Wirbelstromsensoren werden in anspruchsvoller Umgebung eingesetzt – sie leisten...

Wirbelstrom-Wegsensoren werden in unterschiedlichen Applikationen verwendet, doch die Anforderungen sind zumeist ähnlich. Gefordert wird häufig eine Auflösung im Nanometerbereich – bei möglichst kleinem Sensor, der resistent gegen äußere Einflüsse ist und flexibel in Bau- oder Anlagenteile integriert werden kann. Doch wie funktioniert ein Wirbelstromsensor?

Die Messung via Wirbelstrom beruht auf dem Entzug von Energie aus einem Schwingkreis. Diese Energie ist zur Induktion von Wirbelströmen in elektrisch leitfähigen Materialien nötig. Hierbei wird eine Spule mit Wechselstrom gespeist, worauf sich ein Magnetfeld um die Spule bildet. Befindet sich ein elektrisch leitender Gegenstand in diesem Magnetfeld, entstehen darin Wirbelströme. Das Eigenfeld dieser Wirbelströme wirkt dem Feld der Spule entgegen, was eine Änderung der Spulenimpedanz nach sich zieht. Diese abstandsabhängige Impedanzänderung lässt sich durch Amplitudenänderung der Sensorspule als messbare Größe am Controller abgreifen.

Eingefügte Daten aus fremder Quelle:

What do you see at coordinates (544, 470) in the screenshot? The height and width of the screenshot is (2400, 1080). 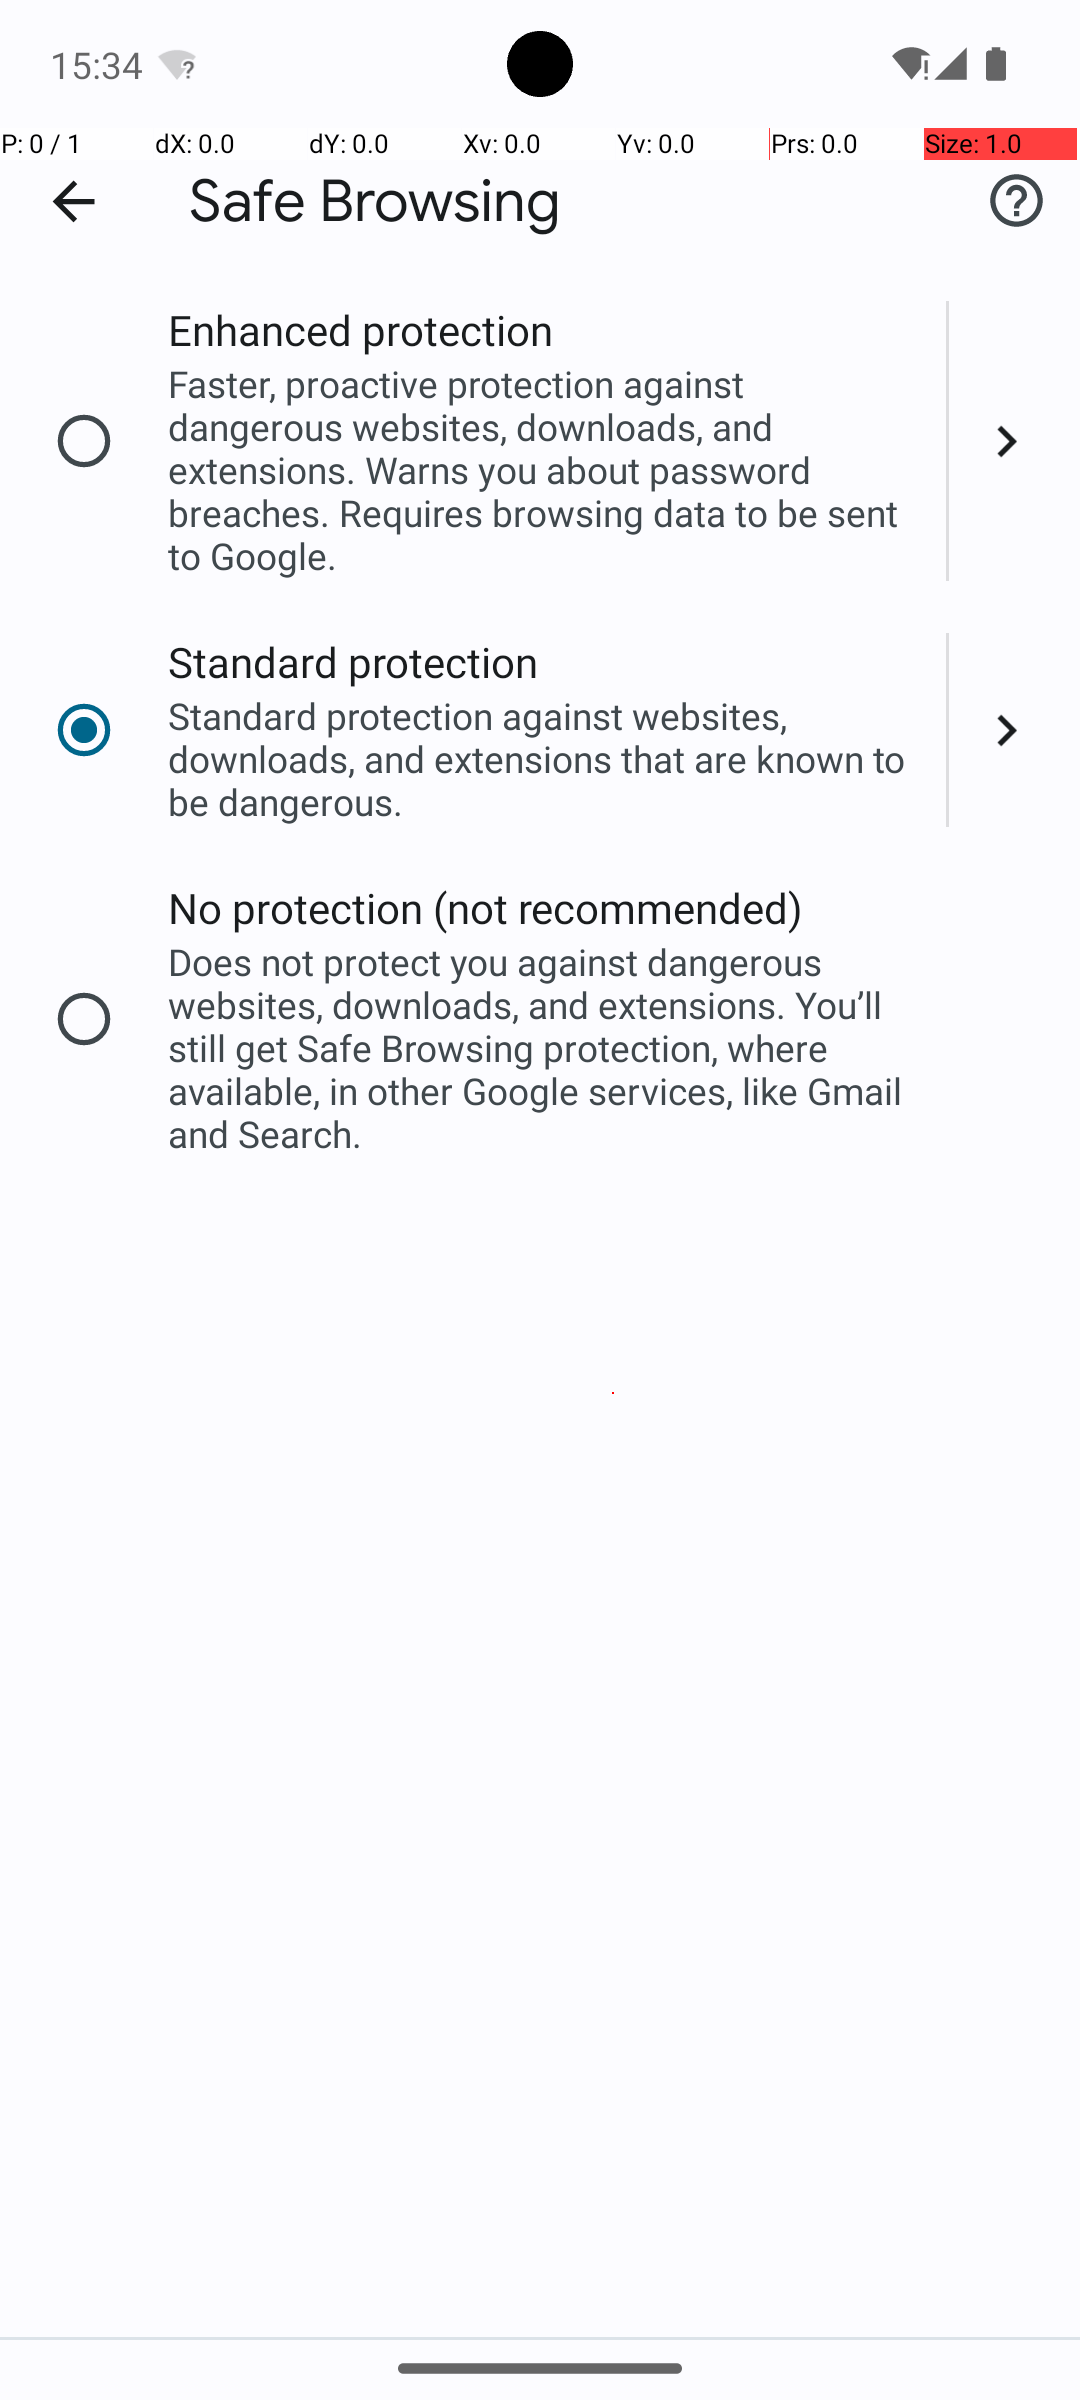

Das Verfahren ist bei allen elektrisch leitenden Materialien einsetzbar – auch noch bei hohen Temperaturen bis 320° C. Alle Wirbelstromsensoren sind unempfindlich gegen Schmutz, Staub, Feuchte, Öl und Druck und daher für ein schwieriges, industrielles Umfeld gut geeignet.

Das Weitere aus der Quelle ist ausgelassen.